Fujimori, who led Peru from 1990 to 2000, was initially hailed for bringing the country back from economic crisis and political violence. But he later fled the country in disgrace following allegations of corruption and ultimately served more than a decade in detention for human rights abuses.
The former president died on Sept. 11 in the Peruvian capital Lima, according to media reports. He had been repeatedly hospitalized in recent years due to heart problems.

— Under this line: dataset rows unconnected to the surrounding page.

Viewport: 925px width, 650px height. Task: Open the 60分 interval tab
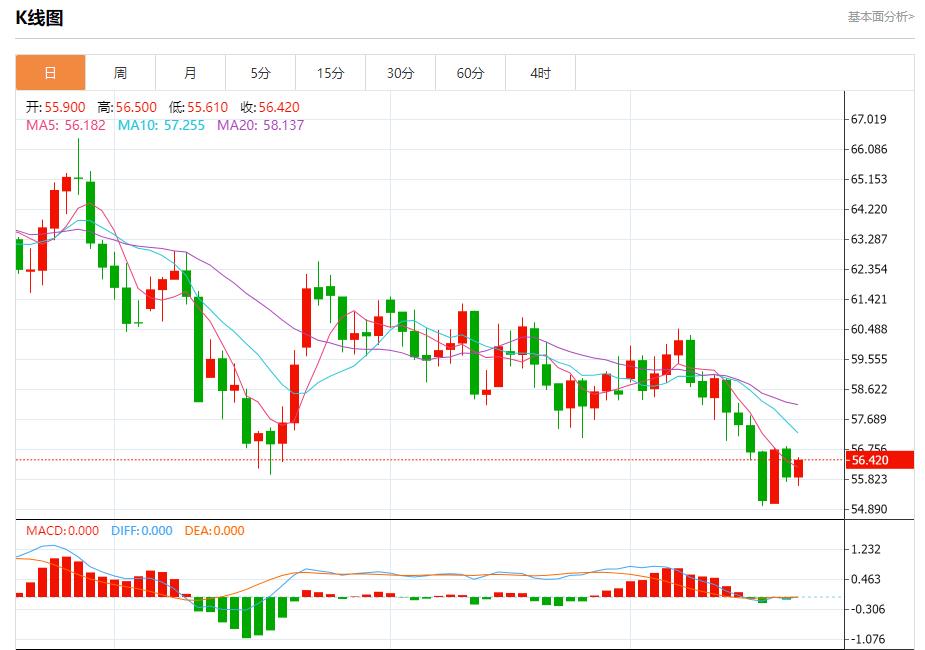pyautogui.click(x=470, y=73)
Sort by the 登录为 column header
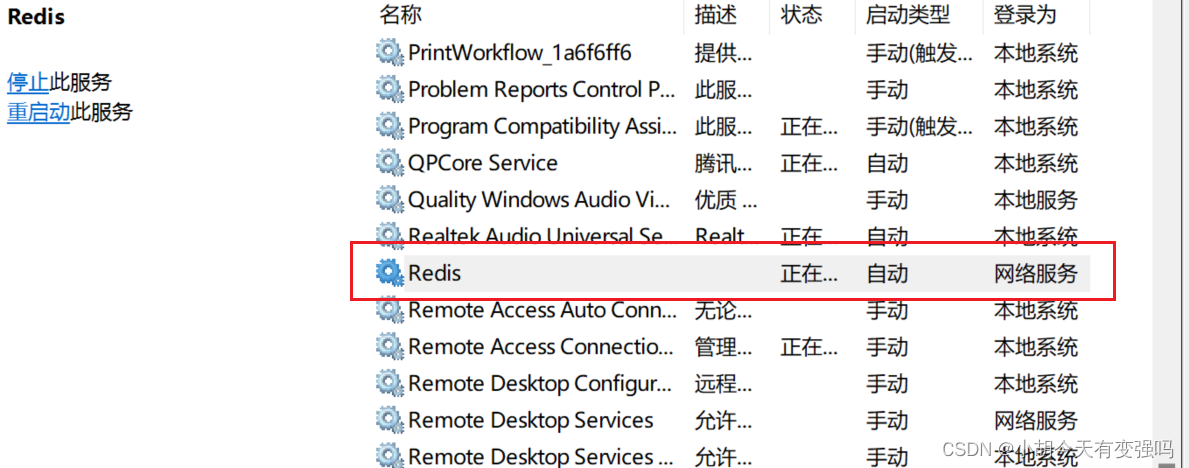The width and height of the screenshot is (1189, 468). (x=1024, y=15)
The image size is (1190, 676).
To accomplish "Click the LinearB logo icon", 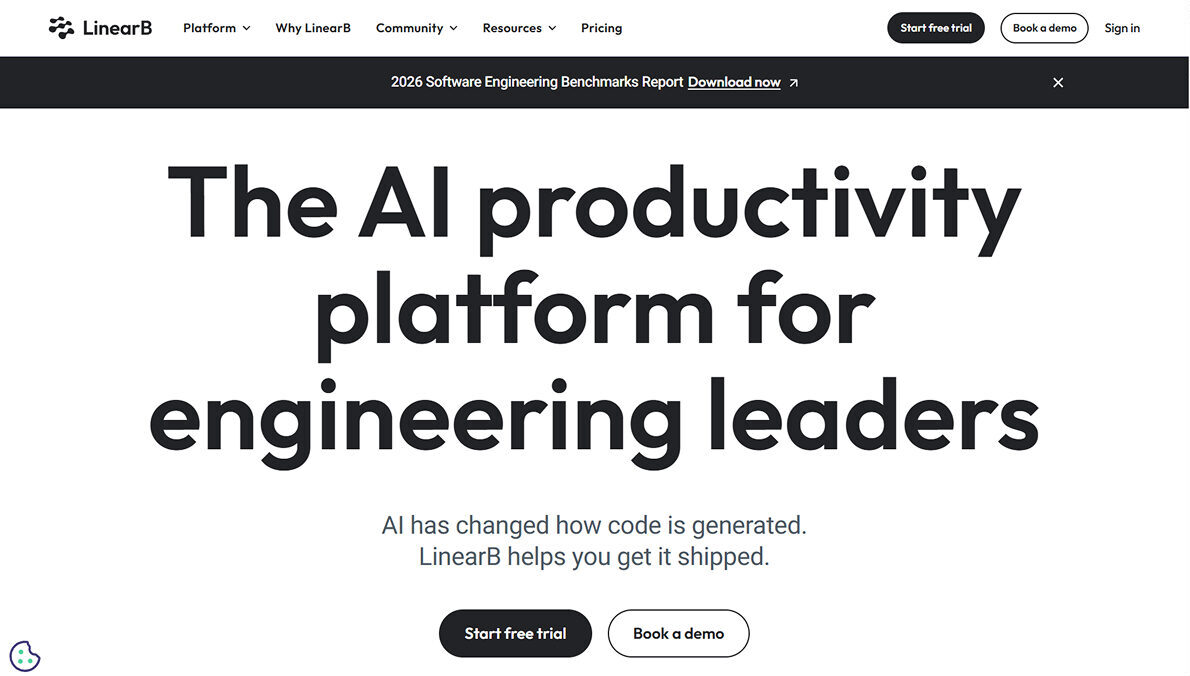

“After a long battle with cancer, our father, Alberto Fujimori, has just departed to meet the Lord,” his eldest daughter, Keiko Fujimori, said in a post on X, formerly known as Twitter.
He received a pardon in 2017 on medical grounds that was revoked and then granted again in 2022.
The son of immigrants, Fujimori trained as an agricultural engineer. He won a surprise victory in the 1990 presidential election against renowned novelist Mario Vargas Llosa, when he was viewed as the candidate who most understood the plight of the nation’s poor.
Although divisive, his shock economic policy curbed quadruple-digit inflation and put Peru on the path of economic recovery. He waged a battle against left-wing insurgencies on various fronts, including the high-profile arrests of Shining Path guerillas, and successfully suppressed them.
But his harsh security policies also entailed gross violations of human rights, and he used strong-arm tactics to consolidate his grip on power, such as by weakening democratic institutions through a “self-coup” in 1992.
Fujimori took credit for an armed operation in 1997 that rescued 71 hostages who had been held for 127 days by the Tupac Amaru Revolutionary Movement at the Japanese ambassador’s residence in Lima.